═════ EXTRACT ═════

Now, I'm older, and I've chilled out. When you work in the "regular" America, people really love Christmas.
Like, really love it.
It's more than just a holiday, it's really a season. And while covering things in tinsel, the scent of pine needles, and garish reindeer sweaters may seem very odd to me, they bring other people tons of joy.
Dianna dutifully reminds me that she's also taught me quite a good deal about the nice things about Christmas. We have a tree in our apartment that has ornaments that are family heirlooms, and her mom even bought me a few Jew-ornaments, which are pleasing to the eye.
Our office recently moved into a much less wealthy neighborhood, and my boss noted the lack of Christmas decorations anyone near the metro or in the office. I can see the excitement that this transformation would bring her, and I think, "You know what, if it makes other people happy I really don't care what they put up. Go for it."
Monday, December 6, 2010
This is a paraphrase, but it's basically true from this week's Bridalplasty.
Most of the girl's on this show are fairly good looking, and want their procedures to help their low self-esteem. But a few girls have actual problems. A few have lost tons of weight and have that disgusting "too much skin" problem. And one girl had a bunch of cysts in her breasts and basically lost both of them. I can only imagine how difficult and painful this must be to a young woman, or any woman.
So guess who got voted off the show last night by her peers? Yup, the "cysta." Why? Because she was going to be too much competition for the other girls.
I'm just speechless.
Friday, December 3, 2010
I watched the "Don't Ask Don't Tell" congressional hearing during lunch yesterday, and really enjoyed the parts that I saw. I missed McCain, but saw Lieberman, a Midwestern former-military elected official, Def. Sec. Gates and others speak intelligently and reasonably about the issue. Based on what I saw, no one had put out any convincing counterarguments about DADT, or few opposing arguments at all.

═════ DATASET ENTRIES ═════

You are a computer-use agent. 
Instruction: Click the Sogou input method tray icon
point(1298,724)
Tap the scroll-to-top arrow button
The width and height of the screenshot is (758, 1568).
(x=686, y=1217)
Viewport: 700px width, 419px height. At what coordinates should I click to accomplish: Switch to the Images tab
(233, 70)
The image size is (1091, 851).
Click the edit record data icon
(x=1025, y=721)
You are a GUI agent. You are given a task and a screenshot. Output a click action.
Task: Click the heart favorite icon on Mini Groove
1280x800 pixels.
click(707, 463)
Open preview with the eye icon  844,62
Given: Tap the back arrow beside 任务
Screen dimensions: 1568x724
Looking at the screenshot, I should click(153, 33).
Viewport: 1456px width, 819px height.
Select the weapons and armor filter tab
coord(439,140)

═════

* REQUIRED TASKS:
(a) Can you write out the stretch of the blog entries from "Dianna dutifully reminds" through "to the eye."?
(b) How would the blog entries go on from the point where they stop?

* ANSWERS GIVEN:
(a)
Dianna dutifully reminds me that she's also taught me quite a good deal about the nice things about Christmas. We have a tree in our apartment that has ornaments that are family heirlooms, and her mom even bought me a few Jew-ornaments, which are pleasing to the eye.

(b)
The news the next day showed the more complete picture - apparently the Marines are really against it, and some other groups as well, although there is still apparently more in favor of pro than there con.
That's not the most interesting part, however. I was lulled by the broadcast how civil and thoughtful people were on this issue. I almost was convinced that, finally, people will stop being babies / homophobes and allow people who want to risk their lives in defending in our country to do so.
But then I read the Fox comment pages (scroll down and click "Comments") and saw all the bigots. That make my puppy sad.
Wednesday, December 1, 2010
"You are all that stands between me and my boob job"
That's an actual line from BridalPlasty, a show as brilliant as it is abhorrent.
The premise: A bunch of skinny bitches compete for tummy tucks, boob jobs, lipo and botox. A few plus size ladies are also there, although they are in the serious minority. After their challenges, they go to "injection parties."
They talk about how their dozen or so plastic surgery procedures will change their lives, make their spouse happy, etc. They are the most loathsome people you've ever seen, and they don't seem to be acting at all.
Like "I want to marry a millionaire" and other Fox garbage, the show is extremely watchable. One brilliant subtext of the show - while they talk 99% of the time about how the women are competing for body mods, they occasionally mention that there is another small prize for the winner - a free fucking WEDDING. Dress, reception, the whole deal. This is huge - the $50,000 unstated prize is worth a lot of humiliation, and a lot of contestants will join even the most ridiculous show for a chance to escape debt. So contestants are in constant supply, and subject to ample ridicule from Dianna and myself.